Back at the hostel they were beginning to serve dinner. I wasn't hungry to I just had some soup and got to know some of the other travelers. 2 girls, Melissa and Honey also wanted to go to the big Saturday market in Otovalo the next day so we made a plan to be ready at 7am for the 2 hour bus journey. We were in the cab to the bus station for about 30 seconds when I realized I didn't have a copy of my passport with me. If you don't have papers and they stop the bus they can throw you in jail! I ran back to get it and we were finally on our way. Our driver dropped us off right beside our bus which was great because it left promptly after we sat down. The bus was only passing through Otovalo so it dropped us off on the corner and we had to conference for about 5 minutes with Honey's map to figure out which way to go. We hit the food market first which was stalls and stalls of dead animal carcases with some fruit and veg thrown in. In the center they have big pots of stews cooking. We were all hungry so we opted to try some authentic food. I chose mystery meat with yummy potato croquettes and the girls went for a plates of a layered rice, veg and egg dish.
The main market was a few blocks away in the main plaza but all the streets in every direction leading up to the market had people selling stuff. Lots of sweaters, ponchos and scarves, jewelery and more food. Honey left early to make her Spanish class so Melissa and I said our goodbyes and kept browsing. I really wanted a poncho but they sort of tented up at my shoulders giving my a kind of superhero look. Not the look I was going for. I found a beautiful thick wool sweater that fitted me perfectly but it was a just a little too orange. Only $9 dollars though so it was hard to give it up. It's weird using American dollars for everything here. One big difference is that prices are so cheap that where in the States you just dump your change in a bowl when you get home, you are constantly jingling when you walk.
Back to the bus station where after saying 'Quito, Quito' to enough people we found a bus ready to take off. From the Quito bus station we decided on a whim to head up the hill to check out the Virgin. I knew the taxi driver was reaming us but Melissa said it was the right price. Later back at the hostel I found out different. It was pretty overcast but we took in a great view of the city from the top. Back at the hostel it was chip/dip/hamburger/banana split night so while only 6 people ate the night before, there were almost 20 of us tucking in. I've been so used to eating at 11pm and going out even later that it's a bit hard to adjust here. Dinner was at 6:30pm and it gets dark here by 8pm. Everyone was psyching up to go out on the town at 11pm which left about 3 hours of sitting and drinking time before we were to hit the clubs. Of course I should have known better but those Cuba Libres were going down so smooth. We jumped into 5 taxis and headed out to a cool bar and then a small dance club before I'd had enough. Drinking in the clubs is a dangerous pastime. Tia had her drink spiked a few days before and was was still feeling under the weather. I put my drink down for 2 seconds to pull something out of my bag and she quickly scooped it up and wagged her finger at me. Some girls were heading to the jungle early the next day so I cabbed it back with them about 3am.

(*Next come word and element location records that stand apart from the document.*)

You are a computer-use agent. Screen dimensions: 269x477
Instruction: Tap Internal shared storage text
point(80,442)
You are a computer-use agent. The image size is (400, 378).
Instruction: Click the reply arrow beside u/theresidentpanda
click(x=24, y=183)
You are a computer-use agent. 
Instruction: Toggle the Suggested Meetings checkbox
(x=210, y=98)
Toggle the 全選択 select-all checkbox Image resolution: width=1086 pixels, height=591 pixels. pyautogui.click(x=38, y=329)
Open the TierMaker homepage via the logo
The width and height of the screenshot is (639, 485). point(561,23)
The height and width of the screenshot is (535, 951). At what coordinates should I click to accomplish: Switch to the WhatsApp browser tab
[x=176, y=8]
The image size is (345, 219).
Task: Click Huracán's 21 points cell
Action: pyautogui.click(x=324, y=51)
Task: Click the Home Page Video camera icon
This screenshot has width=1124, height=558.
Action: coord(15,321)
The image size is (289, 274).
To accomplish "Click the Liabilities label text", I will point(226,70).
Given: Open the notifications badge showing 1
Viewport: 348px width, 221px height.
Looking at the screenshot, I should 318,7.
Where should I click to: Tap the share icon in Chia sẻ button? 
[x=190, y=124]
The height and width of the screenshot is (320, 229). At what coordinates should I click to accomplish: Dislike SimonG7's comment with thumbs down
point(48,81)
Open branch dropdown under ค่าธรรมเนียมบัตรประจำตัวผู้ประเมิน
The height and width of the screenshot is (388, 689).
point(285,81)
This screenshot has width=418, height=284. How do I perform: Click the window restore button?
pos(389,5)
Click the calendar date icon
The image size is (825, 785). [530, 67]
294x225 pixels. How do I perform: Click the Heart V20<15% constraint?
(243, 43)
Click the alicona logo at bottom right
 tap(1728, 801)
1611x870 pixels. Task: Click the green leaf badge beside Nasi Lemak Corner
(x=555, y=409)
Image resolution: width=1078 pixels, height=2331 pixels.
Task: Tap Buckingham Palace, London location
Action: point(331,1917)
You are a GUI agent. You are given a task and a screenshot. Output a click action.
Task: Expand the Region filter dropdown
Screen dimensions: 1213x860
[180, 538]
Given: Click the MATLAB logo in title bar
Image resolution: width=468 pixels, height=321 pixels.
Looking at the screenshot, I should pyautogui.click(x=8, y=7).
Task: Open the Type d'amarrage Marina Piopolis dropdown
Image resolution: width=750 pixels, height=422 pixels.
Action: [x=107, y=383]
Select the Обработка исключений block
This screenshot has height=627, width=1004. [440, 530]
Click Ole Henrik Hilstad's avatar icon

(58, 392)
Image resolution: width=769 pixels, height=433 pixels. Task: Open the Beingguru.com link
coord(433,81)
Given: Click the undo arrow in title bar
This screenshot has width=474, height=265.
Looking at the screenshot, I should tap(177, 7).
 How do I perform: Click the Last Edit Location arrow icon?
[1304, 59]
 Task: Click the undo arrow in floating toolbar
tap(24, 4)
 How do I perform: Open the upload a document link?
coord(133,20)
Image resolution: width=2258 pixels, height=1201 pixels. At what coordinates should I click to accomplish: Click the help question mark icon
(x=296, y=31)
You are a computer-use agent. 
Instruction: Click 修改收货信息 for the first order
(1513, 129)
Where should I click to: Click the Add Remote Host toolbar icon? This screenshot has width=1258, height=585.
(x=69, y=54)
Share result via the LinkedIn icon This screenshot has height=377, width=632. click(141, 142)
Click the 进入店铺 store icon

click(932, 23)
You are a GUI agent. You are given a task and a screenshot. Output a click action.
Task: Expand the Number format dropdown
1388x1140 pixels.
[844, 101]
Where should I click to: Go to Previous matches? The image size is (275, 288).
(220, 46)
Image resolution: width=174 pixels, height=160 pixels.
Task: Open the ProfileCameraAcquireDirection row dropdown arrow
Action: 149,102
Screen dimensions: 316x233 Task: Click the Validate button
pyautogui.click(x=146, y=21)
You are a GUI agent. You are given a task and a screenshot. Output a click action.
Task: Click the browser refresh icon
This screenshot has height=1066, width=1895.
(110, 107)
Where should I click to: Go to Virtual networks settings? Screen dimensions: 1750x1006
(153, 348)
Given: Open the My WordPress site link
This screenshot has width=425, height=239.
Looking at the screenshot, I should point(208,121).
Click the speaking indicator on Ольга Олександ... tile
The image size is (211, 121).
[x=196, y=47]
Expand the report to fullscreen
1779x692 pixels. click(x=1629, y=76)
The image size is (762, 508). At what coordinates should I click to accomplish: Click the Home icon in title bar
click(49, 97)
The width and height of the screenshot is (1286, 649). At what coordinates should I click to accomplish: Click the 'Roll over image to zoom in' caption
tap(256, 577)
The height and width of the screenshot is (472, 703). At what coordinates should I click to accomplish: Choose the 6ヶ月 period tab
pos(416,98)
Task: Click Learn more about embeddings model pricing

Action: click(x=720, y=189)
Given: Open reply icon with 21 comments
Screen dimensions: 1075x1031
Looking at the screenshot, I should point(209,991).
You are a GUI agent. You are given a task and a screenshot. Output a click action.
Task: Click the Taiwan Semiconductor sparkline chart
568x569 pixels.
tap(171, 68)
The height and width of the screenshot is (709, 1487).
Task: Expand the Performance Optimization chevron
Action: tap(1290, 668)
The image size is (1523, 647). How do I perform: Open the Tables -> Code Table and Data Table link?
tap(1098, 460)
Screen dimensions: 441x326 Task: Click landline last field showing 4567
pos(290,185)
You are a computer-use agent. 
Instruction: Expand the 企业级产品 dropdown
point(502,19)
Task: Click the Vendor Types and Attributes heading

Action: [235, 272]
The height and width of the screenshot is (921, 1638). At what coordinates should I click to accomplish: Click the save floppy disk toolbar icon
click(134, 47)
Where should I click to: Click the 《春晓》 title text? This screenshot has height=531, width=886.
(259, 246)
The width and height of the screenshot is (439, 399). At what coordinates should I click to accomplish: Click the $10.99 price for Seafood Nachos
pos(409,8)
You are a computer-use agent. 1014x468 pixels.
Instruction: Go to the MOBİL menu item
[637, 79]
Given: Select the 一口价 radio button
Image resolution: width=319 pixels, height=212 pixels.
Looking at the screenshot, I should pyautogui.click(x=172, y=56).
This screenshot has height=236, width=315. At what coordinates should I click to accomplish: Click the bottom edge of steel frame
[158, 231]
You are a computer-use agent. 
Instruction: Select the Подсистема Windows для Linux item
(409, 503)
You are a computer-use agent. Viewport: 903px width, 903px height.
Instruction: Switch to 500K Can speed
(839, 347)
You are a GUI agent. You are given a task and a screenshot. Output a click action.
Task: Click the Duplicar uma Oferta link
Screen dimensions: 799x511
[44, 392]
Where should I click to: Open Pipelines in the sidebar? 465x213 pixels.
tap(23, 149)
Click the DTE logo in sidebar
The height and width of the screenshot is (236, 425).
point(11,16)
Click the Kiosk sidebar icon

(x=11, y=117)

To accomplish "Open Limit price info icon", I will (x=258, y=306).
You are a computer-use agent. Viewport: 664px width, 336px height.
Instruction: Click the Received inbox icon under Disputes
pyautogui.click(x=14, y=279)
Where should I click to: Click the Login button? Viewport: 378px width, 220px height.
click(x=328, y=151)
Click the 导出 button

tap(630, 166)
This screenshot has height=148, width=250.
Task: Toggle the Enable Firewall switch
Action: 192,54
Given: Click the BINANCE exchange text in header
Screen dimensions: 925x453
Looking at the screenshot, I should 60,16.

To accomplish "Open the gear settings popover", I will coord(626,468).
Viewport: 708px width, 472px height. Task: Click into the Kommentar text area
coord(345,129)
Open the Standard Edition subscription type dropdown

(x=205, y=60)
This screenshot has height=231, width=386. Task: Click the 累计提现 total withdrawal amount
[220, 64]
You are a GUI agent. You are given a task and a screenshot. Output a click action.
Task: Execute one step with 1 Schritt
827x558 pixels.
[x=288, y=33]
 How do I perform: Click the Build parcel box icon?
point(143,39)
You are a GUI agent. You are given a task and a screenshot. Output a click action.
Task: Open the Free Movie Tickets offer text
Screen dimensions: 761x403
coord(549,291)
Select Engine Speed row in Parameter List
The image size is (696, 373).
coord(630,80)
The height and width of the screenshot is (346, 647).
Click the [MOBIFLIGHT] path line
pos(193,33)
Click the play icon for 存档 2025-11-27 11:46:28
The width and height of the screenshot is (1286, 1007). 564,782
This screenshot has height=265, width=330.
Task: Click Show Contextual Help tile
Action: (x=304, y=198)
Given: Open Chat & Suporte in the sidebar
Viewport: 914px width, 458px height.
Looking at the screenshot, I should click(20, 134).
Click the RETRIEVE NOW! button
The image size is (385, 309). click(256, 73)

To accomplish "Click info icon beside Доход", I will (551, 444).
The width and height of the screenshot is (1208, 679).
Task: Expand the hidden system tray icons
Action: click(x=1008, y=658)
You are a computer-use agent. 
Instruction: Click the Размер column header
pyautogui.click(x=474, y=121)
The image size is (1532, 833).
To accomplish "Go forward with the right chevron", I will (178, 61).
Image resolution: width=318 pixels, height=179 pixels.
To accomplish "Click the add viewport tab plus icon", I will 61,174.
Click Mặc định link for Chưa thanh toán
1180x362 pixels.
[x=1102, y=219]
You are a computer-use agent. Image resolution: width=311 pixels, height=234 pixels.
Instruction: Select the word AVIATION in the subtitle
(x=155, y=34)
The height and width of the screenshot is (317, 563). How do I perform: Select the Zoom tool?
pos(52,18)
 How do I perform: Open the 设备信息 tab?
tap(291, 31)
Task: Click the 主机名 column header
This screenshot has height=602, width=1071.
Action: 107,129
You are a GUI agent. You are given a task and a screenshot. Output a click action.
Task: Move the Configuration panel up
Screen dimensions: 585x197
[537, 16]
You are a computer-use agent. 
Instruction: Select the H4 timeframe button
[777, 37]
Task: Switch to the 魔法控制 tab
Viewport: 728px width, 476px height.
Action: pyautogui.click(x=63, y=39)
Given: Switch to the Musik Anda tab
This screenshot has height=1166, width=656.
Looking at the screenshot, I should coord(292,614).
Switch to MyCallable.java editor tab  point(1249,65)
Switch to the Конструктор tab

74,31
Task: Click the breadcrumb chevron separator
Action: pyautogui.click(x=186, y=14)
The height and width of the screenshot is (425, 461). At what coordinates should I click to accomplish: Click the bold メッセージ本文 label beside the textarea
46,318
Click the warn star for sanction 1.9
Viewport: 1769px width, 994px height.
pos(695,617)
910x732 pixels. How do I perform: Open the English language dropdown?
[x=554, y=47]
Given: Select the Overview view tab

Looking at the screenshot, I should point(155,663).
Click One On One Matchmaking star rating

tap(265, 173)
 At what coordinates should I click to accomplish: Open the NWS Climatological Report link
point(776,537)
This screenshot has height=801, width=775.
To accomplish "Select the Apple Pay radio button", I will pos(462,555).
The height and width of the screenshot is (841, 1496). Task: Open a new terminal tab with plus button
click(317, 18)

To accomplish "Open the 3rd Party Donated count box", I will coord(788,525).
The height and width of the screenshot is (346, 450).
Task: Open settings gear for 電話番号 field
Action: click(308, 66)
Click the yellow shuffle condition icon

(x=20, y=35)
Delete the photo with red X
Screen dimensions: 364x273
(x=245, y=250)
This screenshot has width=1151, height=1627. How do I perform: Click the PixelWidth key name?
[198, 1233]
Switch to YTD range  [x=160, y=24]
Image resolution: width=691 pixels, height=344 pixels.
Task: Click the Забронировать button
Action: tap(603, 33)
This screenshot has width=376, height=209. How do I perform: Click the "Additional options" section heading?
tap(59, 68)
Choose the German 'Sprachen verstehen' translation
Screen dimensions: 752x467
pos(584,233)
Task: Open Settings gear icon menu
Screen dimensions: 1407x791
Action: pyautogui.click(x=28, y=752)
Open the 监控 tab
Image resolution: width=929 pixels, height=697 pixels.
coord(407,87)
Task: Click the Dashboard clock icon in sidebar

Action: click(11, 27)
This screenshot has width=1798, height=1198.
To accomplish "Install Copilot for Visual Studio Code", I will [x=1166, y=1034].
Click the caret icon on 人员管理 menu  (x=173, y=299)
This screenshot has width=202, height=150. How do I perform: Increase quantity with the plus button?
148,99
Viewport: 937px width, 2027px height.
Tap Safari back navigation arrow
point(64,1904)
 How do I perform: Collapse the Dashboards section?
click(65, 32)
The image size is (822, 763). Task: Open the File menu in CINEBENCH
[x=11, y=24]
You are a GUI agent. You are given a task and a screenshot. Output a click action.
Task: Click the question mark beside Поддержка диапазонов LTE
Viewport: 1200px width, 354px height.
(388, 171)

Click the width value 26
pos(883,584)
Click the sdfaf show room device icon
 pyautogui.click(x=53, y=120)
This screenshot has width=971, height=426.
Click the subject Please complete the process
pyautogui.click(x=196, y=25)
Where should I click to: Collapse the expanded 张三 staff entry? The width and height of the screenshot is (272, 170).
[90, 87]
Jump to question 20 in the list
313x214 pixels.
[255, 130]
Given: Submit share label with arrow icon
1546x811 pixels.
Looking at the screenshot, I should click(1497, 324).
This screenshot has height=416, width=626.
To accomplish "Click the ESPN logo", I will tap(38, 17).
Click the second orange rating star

I was feeling pretty bad the next day so I didn't get up til noon. The rest of the people in the hostel looked in much worse off than me though. Drinking and smoking at high altitude when you're body hasn't fully adjusted is not advisable, take it from me. With my morning plans shot I decided to walk around the the old city which is all grand churches and squares with people milling around watching street performers. I stopped for lunch and completely botched my order and ended up with a huge plate of rice and lentils with a thin chewy piece of meat when I'd really wanted was the soup everyone else was eating.I was happy in the end because when I finally got my soup and went looking for bits of meat I found only chicken feet and offal. It wasn't too late so I headed to park El Ejido where they have a small weekend market with lots of gorgeous paintings lining the park. I was definitely tempted but I don't think my mother would appreciate me sticking her with large canvas boards to take back for me when she meets me in Lima next week. Tomorrow I pick up my passport hopefully with my new Brazilian visa decorating the last of my free pages. Then I'm off to check out some other nearby towns. I've heard the baggage handling on the buses is a bit sketchy here so I'm going to leave my big bag at the hostel and travel light which will be nice for a change;)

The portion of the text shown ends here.